(Santiago du Chili) Toutes vêtues de noir, silencieuses, plus d’un millier de Chiliennes ont défilé vendredi à Santiago pour rendre hommage aux personnes décédées dans la vague de contestation sociale qui secoue le pays depuis deux semaines.  

Agence France-Presse

Elles ont rompu leur silence devant le palais présidentiel de La Moneda pour scander «Justice, vérité, non à l’impunité».

Vêtues de noir, arborant des foulards blancs, les manifestantes ont rendu hommage aux Chiliens «tombés» pendant la contestation sociale, en référence aux 20 morts - dont cinq par l’intervention des forces de sécurité - recensés depuis le 18 octobre.  

AFP

La manifestation était organisée symboliquement le 1er novembre, le Jour des morts dans la tradition chrétienne.

Des appels à d’autres rassemblements vendredi circulaient sur les réseaux sociaux.

La fronde sociale, déclenchée par une hausse du prix du ticket de métro à Santiago, mesure depuis suspendue, s’est transformée en une vague de contestation inédite dans ce pays sud-américain, contre le gouvernement et les inégalités socio-économiques.  

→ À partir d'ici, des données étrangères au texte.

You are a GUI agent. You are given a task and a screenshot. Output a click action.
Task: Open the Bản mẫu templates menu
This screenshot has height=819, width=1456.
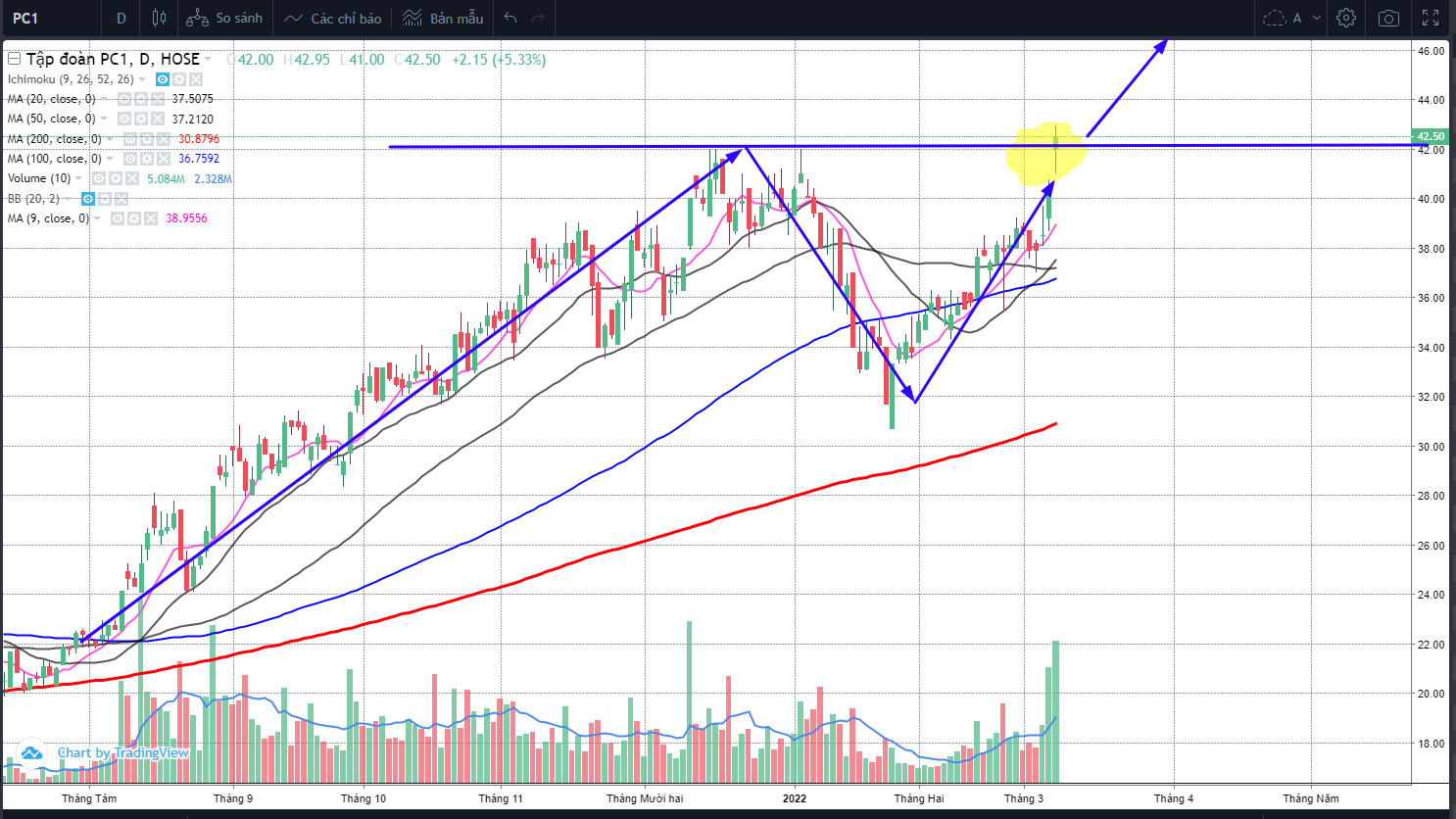click(x=443, y=18)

Outre les 20 morts confirmés par le gouvernement, 1305 personnes ont été blessées, selon l’Institut national des droits humains (INDH), un organisme public indépendant.  

L’INDH a annoncé plusieurs plaintes pour actes de torture et violences sexuelles de la part des forces de l’ordre pendant l’état d’urgence décrété par le président conservateur Sebastian Pinera.  

AFP

Face à ces allégations, plusieurs enquêteurs de l’ONU ont commencé une mission décidée par la Haut-Commissaire de l’ONU aux droits humains, Michelle Bachelet, présidente du Chili à deux reprises.

La pire crise sociale vécue par le Chili depuis le retour de la démocratie en 1990 a contraint le gouvernement à renoncer à organiser la COP 25 prévue en décembre et le sommet du Forum économique de coopération Asie-Pacifique (Apec) les 16 et 17 novembre.  

La conférence mondiale sur le climat aura finalement lieu à Madrid début décembre.